Early theropods initially had well-developed arms useful for subduing prey. This began to change with the emergence of increasingly larger plant-eaters, including the colossal long-necked sauropods.
“Body size in dinosaurs increased massively from the Triassic to the end-Cretaceous, so it’s likely that the increase in body size drove some theropods to shift towards using their heads more than their limbs in hunting.
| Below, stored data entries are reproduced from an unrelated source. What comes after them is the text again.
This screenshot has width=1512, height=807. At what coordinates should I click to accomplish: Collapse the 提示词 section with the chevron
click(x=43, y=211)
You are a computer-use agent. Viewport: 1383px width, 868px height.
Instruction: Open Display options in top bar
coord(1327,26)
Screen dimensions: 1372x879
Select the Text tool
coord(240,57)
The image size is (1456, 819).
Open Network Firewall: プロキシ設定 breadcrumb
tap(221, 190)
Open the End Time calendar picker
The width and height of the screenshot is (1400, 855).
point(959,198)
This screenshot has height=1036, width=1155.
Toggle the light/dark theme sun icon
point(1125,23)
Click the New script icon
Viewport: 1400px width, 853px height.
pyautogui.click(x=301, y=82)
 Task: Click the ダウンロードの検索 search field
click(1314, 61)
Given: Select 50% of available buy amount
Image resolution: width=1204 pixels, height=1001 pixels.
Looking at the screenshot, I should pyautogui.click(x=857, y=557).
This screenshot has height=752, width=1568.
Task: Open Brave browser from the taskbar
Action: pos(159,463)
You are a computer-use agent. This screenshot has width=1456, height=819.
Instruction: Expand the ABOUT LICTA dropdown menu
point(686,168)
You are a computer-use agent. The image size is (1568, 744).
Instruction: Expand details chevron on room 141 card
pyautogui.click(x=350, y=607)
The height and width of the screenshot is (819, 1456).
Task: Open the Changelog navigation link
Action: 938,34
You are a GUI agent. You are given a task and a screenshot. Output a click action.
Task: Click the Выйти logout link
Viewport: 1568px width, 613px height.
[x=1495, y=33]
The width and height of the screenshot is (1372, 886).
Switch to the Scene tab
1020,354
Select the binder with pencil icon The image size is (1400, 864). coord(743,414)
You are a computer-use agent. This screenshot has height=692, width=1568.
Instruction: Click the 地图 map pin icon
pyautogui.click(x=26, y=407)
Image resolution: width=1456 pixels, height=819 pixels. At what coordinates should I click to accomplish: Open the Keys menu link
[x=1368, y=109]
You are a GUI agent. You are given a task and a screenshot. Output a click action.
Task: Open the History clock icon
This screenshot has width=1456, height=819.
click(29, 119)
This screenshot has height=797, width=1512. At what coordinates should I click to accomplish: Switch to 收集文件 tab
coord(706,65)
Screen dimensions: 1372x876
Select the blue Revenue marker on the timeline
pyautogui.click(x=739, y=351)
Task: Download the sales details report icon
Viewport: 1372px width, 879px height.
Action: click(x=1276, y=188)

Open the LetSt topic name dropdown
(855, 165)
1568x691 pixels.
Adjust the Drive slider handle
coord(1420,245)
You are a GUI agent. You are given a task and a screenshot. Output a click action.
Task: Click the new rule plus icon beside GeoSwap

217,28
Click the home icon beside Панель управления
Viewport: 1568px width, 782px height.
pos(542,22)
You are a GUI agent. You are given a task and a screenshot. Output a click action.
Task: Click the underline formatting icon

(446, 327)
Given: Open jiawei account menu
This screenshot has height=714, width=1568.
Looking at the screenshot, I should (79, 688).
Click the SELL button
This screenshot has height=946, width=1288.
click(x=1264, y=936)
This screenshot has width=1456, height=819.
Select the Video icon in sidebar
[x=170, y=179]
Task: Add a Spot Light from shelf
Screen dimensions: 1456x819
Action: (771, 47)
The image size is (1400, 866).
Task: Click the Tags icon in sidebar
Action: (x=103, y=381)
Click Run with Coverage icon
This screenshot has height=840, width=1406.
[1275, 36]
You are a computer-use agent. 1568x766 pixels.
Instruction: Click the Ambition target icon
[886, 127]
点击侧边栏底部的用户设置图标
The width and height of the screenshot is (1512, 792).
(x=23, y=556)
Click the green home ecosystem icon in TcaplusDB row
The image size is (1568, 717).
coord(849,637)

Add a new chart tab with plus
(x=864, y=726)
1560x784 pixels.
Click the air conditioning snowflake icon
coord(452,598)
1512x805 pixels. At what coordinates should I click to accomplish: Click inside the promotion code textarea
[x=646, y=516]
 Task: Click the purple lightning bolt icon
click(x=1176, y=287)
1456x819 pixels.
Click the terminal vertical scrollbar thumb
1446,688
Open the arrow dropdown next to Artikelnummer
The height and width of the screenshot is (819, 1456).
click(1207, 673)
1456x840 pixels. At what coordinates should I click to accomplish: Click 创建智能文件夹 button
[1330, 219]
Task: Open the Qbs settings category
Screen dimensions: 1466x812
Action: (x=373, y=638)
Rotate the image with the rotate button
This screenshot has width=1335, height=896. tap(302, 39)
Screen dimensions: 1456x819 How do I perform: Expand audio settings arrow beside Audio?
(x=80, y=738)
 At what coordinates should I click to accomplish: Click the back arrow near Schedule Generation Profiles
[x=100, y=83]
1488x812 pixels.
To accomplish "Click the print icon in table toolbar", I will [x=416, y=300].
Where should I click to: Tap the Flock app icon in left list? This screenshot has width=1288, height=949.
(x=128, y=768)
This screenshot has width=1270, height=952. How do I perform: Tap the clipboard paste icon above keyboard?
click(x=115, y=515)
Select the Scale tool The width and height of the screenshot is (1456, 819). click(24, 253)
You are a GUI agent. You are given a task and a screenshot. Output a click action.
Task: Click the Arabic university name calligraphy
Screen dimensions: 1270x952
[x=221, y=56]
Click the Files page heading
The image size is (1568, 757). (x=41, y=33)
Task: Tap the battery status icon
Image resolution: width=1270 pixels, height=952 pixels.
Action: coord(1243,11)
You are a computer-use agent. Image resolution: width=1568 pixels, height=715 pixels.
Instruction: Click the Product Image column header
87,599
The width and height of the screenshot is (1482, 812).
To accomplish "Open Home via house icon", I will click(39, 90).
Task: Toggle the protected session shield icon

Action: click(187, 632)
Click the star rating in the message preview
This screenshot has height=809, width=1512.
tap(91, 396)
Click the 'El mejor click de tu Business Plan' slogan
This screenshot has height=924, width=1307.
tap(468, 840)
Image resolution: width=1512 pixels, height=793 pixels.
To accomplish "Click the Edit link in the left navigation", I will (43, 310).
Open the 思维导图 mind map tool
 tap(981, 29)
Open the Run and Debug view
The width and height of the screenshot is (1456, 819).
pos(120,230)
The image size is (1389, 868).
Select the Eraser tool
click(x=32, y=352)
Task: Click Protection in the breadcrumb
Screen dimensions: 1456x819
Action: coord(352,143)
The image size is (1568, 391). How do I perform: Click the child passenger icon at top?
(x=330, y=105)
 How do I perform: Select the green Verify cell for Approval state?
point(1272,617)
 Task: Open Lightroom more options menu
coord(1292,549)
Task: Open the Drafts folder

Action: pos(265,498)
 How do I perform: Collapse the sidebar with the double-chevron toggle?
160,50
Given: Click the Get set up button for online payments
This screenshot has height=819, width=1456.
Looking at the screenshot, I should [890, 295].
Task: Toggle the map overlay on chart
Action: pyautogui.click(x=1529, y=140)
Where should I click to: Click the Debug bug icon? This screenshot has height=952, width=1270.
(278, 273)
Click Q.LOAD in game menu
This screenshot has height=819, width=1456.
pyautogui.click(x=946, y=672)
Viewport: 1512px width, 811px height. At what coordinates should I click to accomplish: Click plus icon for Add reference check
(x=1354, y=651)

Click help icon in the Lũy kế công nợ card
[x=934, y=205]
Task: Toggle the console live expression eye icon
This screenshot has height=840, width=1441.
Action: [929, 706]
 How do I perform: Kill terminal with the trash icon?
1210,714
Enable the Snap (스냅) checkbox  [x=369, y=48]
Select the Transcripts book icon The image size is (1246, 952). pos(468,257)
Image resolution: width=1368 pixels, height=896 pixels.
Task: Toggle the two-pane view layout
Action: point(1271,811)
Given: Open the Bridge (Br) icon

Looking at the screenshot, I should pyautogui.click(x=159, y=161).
Effectively, the forelimbs became redundant in hunting,” explained Charlie Scherer, a University College London doctoral student in paleontology and lead author of the study published in the journal Proceedings of the Royal Society B.
Scherer further elaborated on the selective pressures at play: “Natural selection will act on the traits which allow an animal to survive and thrive in its ecosystem.
If that means sacrificing the size of the arms for a stronger head, which is the primary weapon for the animal, then that’s likely what will happen.” The researchers developed a new methodology to quantify skull robustness, considering factors such as skull dimensions, bite force, tooth shape, and cranial bone-fusion patterns.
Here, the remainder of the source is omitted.